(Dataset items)
►

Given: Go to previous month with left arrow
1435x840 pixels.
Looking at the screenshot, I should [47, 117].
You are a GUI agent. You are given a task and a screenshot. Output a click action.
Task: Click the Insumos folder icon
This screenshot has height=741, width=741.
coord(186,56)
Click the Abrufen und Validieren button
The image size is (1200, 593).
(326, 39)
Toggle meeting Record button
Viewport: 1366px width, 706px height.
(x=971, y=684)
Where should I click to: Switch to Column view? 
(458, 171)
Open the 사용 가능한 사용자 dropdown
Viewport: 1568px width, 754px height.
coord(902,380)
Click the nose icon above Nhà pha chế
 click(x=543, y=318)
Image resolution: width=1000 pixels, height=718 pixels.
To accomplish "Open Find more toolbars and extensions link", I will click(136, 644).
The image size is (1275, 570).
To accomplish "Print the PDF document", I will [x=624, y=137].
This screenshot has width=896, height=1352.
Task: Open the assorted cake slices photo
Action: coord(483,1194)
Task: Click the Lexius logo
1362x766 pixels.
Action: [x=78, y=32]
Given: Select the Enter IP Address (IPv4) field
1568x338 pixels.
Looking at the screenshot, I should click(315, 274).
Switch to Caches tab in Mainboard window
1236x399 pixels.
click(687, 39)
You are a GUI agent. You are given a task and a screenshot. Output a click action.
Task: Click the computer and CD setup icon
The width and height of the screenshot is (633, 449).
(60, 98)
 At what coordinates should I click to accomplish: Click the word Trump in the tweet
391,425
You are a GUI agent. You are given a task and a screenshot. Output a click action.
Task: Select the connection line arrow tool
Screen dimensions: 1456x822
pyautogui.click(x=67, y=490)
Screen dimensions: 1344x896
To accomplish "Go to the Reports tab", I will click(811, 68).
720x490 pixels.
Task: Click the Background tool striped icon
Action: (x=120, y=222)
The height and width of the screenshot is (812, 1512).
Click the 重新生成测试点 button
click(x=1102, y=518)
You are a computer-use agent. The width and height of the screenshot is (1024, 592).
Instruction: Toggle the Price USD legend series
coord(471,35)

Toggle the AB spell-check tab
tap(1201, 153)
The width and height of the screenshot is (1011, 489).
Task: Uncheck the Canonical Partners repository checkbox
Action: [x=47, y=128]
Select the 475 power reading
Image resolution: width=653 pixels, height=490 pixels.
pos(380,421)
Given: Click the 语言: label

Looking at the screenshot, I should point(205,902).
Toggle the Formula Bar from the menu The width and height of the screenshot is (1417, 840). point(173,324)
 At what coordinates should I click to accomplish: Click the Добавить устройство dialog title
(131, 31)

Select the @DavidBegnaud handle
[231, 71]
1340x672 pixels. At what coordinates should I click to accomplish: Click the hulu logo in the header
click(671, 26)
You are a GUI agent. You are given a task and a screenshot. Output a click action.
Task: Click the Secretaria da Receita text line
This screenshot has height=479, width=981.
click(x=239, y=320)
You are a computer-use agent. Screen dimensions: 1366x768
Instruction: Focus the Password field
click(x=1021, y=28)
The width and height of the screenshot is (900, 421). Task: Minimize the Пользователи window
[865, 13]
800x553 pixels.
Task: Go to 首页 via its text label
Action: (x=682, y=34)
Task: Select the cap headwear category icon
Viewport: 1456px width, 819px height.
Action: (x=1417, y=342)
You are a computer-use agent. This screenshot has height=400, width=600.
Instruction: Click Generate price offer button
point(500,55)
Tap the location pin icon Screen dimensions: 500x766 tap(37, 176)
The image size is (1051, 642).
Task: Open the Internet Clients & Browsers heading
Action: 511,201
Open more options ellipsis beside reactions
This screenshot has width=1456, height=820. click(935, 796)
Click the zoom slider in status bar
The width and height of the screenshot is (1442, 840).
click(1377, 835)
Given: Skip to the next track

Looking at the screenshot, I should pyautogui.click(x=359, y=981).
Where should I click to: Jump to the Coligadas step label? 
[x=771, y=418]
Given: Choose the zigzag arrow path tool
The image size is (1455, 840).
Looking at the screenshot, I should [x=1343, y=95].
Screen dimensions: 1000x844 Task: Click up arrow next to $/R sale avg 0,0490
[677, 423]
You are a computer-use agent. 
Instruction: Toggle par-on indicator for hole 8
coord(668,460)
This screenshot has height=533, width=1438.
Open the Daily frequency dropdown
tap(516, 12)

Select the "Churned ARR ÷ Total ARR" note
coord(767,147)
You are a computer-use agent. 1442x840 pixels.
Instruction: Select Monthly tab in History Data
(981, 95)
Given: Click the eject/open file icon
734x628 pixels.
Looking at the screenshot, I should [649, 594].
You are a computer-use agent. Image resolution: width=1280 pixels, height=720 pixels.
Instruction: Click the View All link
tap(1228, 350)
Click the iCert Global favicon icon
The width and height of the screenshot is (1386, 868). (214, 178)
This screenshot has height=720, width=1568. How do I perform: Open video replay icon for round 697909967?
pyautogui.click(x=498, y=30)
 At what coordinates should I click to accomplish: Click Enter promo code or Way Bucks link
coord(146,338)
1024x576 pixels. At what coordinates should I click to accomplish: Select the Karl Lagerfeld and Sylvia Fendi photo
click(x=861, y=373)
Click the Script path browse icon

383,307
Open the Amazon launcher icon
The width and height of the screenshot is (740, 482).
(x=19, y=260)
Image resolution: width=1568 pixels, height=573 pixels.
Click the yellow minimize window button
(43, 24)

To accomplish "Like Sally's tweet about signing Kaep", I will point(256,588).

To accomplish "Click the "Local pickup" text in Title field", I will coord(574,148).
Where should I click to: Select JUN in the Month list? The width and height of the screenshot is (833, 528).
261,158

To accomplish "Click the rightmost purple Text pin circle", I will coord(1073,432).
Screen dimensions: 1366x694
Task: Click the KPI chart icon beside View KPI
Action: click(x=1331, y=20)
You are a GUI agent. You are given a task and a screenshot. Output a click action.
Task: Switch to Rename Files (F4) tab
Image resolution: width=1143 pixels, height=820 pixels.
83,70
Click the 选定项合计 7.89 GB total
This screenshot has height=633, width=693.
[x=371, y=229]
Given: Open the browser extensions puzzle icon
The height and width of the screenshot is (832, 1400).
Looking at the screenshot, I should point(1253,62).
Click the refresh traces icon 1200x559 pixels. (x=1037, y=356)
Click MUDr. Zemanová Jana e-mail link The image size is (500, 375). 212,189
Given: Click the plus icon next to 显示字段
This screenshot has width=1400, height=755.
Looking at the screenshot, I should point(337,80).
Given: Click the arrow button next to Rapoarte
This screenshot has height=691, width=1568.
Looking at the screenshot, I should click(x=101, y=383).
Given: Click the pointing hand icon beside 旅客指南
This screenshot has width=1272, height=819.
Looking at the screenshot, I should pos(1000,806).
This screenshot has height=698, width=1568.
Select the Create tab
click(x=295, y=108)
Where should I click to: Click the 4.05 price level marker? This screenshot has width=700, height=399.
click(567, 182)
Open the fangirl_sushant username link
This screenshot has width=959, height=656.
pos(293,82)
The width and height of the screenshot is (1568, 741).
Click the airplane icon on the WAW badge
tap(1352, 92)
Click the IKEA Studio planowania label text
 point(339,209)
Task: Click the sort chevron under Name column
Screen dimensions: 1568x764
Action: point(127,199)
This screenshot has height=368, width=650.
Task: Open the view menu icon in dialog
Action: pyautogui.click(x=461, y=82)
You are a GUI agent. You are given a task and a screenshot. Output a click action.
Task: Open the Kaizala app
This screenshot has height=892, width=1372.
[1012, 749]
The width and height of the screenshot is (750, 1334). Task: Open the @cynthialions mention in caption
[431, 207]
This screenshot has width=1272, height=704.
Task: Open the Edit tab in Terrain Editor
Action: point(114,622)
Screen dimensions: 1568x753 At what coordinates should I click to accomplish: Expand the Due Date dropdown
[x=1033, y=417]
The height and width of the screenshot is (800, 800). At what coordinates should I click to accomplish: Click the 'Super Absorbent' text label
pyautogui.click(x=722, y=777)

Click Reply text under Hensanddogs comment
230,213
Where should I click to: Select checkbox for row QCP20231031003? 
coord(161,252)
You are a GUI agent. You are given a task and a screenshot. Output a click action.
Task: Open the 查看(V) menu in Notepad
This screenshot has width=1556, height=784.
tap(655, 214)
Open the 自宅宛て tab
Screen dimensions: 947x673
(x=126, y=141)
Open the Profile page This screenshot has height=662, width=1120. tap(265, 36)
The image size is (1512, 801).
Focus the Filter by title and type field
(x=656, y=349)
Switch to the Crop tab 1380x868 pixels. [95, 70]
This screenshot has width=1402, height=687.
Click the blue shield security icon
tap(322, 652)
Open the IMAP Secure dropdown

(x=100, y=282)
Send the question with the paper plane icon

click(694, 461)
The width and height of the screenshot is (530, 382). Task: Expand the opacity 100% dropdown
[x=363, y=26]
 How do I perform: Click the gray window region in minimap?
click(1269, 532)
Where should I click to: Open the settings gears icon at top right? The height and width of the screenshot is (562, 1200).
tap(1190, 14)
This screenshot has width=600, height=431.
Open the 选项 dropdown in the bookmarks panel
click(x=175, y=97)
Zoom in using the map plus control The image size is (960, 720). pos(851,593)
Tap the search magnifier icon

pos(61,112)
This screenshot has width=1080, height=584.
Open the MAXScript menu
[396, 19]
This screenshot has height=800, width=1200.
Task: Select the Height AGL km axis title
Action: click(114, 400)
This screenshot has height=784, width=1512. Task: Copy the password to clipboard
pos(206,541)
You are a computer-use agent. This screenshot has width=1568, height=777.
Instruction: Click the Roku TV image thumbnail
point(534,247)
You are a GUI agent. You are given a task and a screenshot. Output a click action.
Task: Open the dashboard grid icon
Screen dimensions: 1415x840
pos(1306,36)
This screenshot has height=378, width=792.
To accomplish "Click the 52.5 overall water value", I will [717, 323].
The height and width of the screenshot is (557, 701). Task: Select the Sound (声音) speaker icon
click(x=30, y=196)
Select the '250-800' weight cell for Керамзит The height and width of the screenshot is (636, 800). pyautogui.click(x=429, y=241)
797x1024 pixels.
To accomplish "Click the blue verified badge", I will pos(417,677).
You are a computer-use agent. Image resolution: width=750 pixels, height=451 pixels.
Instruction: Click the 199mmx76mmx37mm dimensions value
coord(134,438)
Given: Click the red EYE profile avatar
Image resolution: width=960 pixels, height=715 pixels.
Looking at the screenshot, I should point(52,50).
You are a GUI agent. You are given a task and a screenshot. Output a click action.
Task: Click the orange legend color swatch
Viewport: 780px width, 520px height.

◄

WHAT YOU NEED TO DO: Across the preceding records, count the lines with the word "plus" in them and give that figure alone.

REPLY TO THE EXERCISE: 2